» Tarea asignada 1: Enumere todas las cantidades que en la crónica sobre personas sin hogar en Medellín van seguidas de la palabra "años".
» Tarea asignada 2: Transcriba de la crónica sobre personas sin hogar en Medellín el pasaje comprendido entre "El portón del" y "veredas como estas.", ambos incluidos.
» Tarea asignada 3: Prosiga la crónica sobre personas sin hogar en Medellín a partir de su última oración.

━━━ Texto de origen

El portón del albergue para personas sin hogar de la Comuna 10 de Medellín se convirtió hace unas semanas en la pantalla de un cine. A las 20.00, medio centenar de habitantes de calle hacían cola para entrar por tandas y no dormir una noche más a la intemperie, sabiendo que no todos tendrían lugar. Cuando llegó el grupo de voluntarios de Everyday Homeless, en un todoterreno que haría de fuente de energía para el proyector y con un saco repleto de palomitas dulces y saladas, algunos decidieron salirse de la fila y coger sitio en esta sala improvisada. “A nosotros no nos visitan casi nunca. Toca aprovechar”, dijo Luis Fernando, de 51 años, seis hijos y más de 30 años durmiendo en veredas como estas.

Giovan lleva desde los seis años sin casa. Tiene 38. “Mi papá me echó y me tocó aprender a vivir solo”, cuenta sin soltar una bolsa negra. Dentro, copias en papel reciclado de sopas de letras y crucigramas que compra a 140 pesos y vende a mil. “Ya no robo”, presume. Pero le tocó. Un grupo de pandilleros le reclutó a las pocas semanas de habitar la calle. “¿Qué iba a hacer? Estaba solo y era muy niño. Robaba en supermercados, en tiendas, a la gente…”. Aunque dice que ya no quiere “ser así”. “Ahora vendo los cuadernitos con mi energía y todo mi respeto”. Su sueño es encontrar una novia y vivir tranquilo. “Ni siquiera le guardo rencor a mi padre. Aunque a veces lo veo pasar por delante de mí y ni me mira”.

━━━━━━
━━━ Datos sin procesar

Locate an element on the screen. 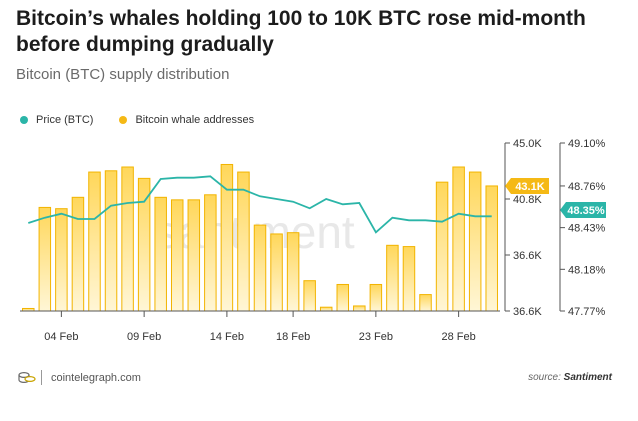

━━━━━━

» Respuesta del ejercicio 1:
- 51 años
- más de 30 años
- seis años

» Respuesta del ejercicio 2:
El portón del albergue para personas sin hogar de la Comuna 10 de Medellín se convirtió hace unas semanas en la pantalla de un cine. A las 20.00, medio centenar de habitantes de calle hacían cola para entrar por tandas y no dormir una noche más a la intemperie, sabiendo que no todos tendrían lugar. Cuando llegó el grupo de voluntarios de Everyday Homeless, en un todoterreno que haría de fuente de energía para el proyector y con un saco repleto de palomitas dulces y saladas, algunos decidieron salirse de la fila y coger sitio en esta sala improvisada. “A nosotros no nos visitan casi nunca. Toca aprovechar”, dijo Luis Fernando, de 51 años, seis hijos y más de 30 años durmiendo en veredas como estas.

» Respuesta del ejercicio 3:
El grupo de voluntarios de Everyday Homeless prepara las bolsas de palomitas antes de la proyección.Santiago Mesa

La vida en las esquinas es la expresión más burda de exclusión. Para muchos, pisarla es no volver a salir de la rueda de marginalización. Las drogas y la invisibilidad suelen ser las razones principales que perpetúan su condición. Por eso, algunos no se fían de los voluntarios. Otros ceden por las crispetas. Y la mayoría deambula. Van y vienen y miran pedazos de la película que proyectan hoy: Los días de la ballena, una historia sobre la rebeldía, el arte urbano y la violencia en Medellín. Para la directora y hoy una de las espectadoras, Catalina Arroyave es importante que se vean cintas aquí. “Esta es una película que cuenta una pequeña revolución y es muy callejera. Este es un buen sitio para compartirla. Además, el arte suele estar siempre en un espacio de culto, se estrenan en salas enormes o teatros, pero también pertenecen a estos espacios”, susurra durante el final del largometraje.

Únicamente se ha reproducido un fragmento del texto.